| Problem |
Would you print out every entry exactly as given?

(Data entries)
════════

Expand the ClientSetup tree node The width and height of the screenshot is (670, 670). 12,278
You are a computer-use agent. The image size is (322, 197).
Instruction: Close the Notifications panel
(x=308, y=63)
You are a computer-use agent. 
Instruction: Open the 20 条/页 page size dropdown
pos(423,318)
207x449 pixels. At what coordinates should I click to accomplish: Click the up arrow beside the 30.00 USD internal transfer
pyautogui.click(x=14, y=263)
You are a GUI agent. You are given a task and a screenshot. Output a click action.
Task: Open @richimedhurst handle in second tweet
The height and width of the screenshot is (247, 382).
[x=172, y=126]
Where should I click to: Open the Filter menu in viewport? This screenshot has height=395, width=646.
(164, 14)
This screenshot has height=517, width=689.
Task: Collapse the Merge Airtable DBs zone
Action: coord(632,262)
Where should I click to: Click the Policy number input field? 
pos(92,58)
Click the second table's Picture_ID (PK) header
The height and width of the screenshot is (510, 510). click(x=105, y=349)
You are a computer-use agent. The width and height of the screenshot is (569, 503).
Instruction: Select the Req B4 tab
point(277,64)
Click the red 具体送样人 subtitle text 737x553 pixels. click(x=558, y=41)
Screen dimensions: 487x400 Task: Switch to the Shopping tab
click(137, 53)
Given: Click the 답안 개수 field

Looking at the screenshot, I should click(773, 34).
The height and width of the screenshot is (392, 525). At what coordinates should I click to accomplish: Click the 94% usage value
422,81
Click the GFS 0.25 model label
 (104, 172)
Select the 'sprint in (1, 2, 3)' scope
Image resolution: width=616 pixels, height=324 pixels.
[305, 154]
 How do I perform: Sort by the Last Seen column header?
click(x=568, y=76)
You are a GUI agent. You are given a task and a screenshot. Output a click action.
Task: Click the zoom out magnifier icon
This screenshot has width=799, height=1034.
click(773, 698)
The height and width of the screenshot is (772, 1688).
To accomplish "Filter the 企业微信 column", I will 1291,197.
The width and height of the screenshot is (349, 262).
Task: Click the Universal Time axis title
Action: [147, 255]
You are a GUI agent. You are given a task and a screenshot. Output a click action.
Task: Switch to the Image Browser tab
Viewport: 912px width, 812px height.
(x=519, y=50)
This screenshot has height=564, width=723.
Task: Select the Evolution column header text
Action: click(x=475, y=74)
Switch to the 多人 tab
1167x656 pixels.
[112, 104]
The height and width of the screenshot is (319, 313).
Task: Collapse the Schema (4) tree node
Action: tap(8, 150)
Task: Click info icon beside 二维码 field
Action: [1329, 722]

════════

| Solution to this task |
Expand the ClientSetup tree node The width and height of the screenshot is (670, 670). 12,278
You are a computer-use agent. The image size is (322, 197).
Instruction: Close the Notifications panel
(x=308, y=63)
You are a computer-use agent. 
Instruction: Open the 20 条/页 page size dropdown
pos(423,318)
207x449 pixels. At what coordinates should I click to accomplish: Click the up arrow beside the 30.00 USD internal transfer
pyautogui.click(x=14, y=263)
You are a GUI agent. You are given a task and a screenshot. Output a click action.
Task: Open @richimedhurst handle in second tweet
The height and width of the screenshot is (247, 382).
[x=172, y=126]
Where should I click to: Open the Filter menu in viewport? This screenshot has height=395, width=646.
(164, 14)
This screenshot has height=517, width=689.
Task: Collapse the Merge Airtable DBs zone
Action: coord(632,262)
Where should I click to: Click the Policy number input field? 
pos(92,58)
Click the second table's Picture_ID (PK) header
The height and width of the screenshot is (510, 510). click(x=105, y=349)
You are a computer-use agent. The width and height of the screenshot is (569, 503).
Instruction: Select the Req B4 tab
point(277,64)
Click the red 具体送样人 subtitle text 737x553 pixels. click(x=558, y=41)
Screen dimensions: 487x400 Task: Switch to the Shopping tab
click(137, 53)
Given: Click the 답안 개수 field

Looking at the screenshot, I should click(773, 34).
The height and width of the screenshot is (392, 525). At what coordinates should I click to accomplish: Click the 94% usage value
422,81
Click the GFS 0.25 model label
 (104, 172)
Select the 'sprint in (1, 2, 3)' scope
Image resolution: width=616 pixels, height=324 pixels.
[305, 154]
 How do I perform: Sort by the Last Seen column header?
click(x=568, y=76)
You are a GUI agent. You are given a task and a screenshot. Output a click action.
Task: Click the zoom out magnifier icon
This screenshot has width=799, height=1034.
click(773, 698)
The height and width of the screenshot is (772, 1688).
To accomplish "Filter the 企业微信 column", I will 1291,197.
The width and height of the screenshot is (349, 262).
Task: Click the Universal Time axis title
Action: [147, 255]
You are a GUI agent. You are given a task and a screenshot. Output a click action.
Task: Switch to the Image Browser tab
Viewport: 912px width, 812px height.
(x=519, y=50)
This screenshot has height=564, width=723.
Task: Select the Evolution column header text
Action: click(x=475, y=74)
Switch to the 多人 tab
1167x656 pixels.
[112, 104]
The height and width of the screenshot is (319, 313).
Task: Collapse the Schema (4) tree node
Action: tap(8, 150)
Task: Click info icon beside 二维码 field
Action: [1329, 722]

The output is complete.